On peut être très intelligent, très maître de soi habituellement et se laisser dépasser à un moment par ses émotions. On peut être un homme de pouvoir et déraper complètement, par exemple.

Peut-on faire un parallèle entre l’addiction au sexe et l’addiction à l’alcool ou à la drogue, par exemple ?

La sexualité a sa place dans les relations entre les gens. La dépendance à l’alcool, elle, pourrait alors être comparée à une pratique sexuelle individuelle. Mais il y a des mécanismes semblables entre les deux, c’est clair. Et on peut aussi considérer l’addiction au sexe comme une maladie, à partir du moment où le patient en souffre. Mais ça s’arrête là parce que les récepteurs biochimiques concernés ne sont pas les mêmes.

L’addiction au sexe, c’est un phénomène de société plutôt récent ?

Je ne pense pas. Je pense surtout que, comme la pédophilie par exemple, c’est la visibilité qu’on lui donne qui est neuve. Avant, on ne parlait pas de « ces choses-là ». Ça ne veut évidemment pas dire qu’elles n’existaient pas. De même, je ne pense pas que l’addiction au sexe soit un problème purement masculin. Il y a aussi des femmes ayant des déviances sexuelles mais c’est moins révélé, c’est tout.

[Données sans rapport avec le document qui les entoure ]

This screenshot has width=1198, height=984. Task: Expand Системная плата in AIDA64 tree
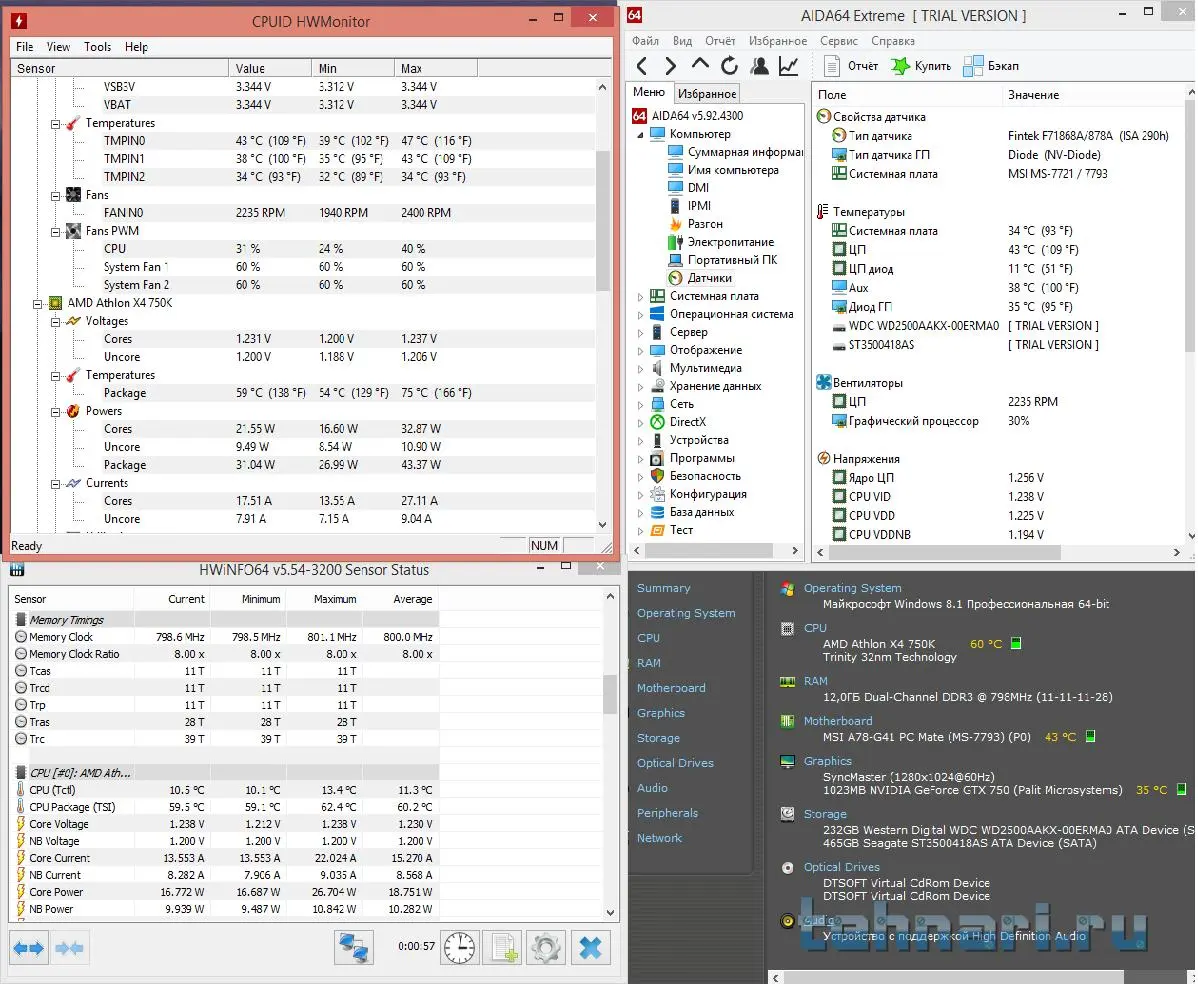(x=641, y=297)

Aux États-Unis, il existe des cliniques spécialisées dans le traitement des personnes accros au sexe. Cela existe-t-il chez nous ?

Non et je ne pense pas que cela aurait un intérêt. Au sein de la « clinique de la sexualité et du couple » que je dirige au sein du CHU de Charleroi, on s’occupe de manière globale des patients, surtout de manière psychologique. Il nous arrive évidemment d’hospitaliser quelqu’un et de lui administrer des médicaments pour réguler ses pulsions mais je ne vois pas l’intérêt d’isoler ces patients dans une structure unique. Chez nous, ils sont hospitalisés dans un service de psychiatrie classique, avec un traitement adapté pour les amener vers une sexualité acceptable.

Mais dans certains cas de déviances sexuelles qui amènent à des délits, par exemple, il y a la possibilité de la castration chimique.¦                               A. Ber.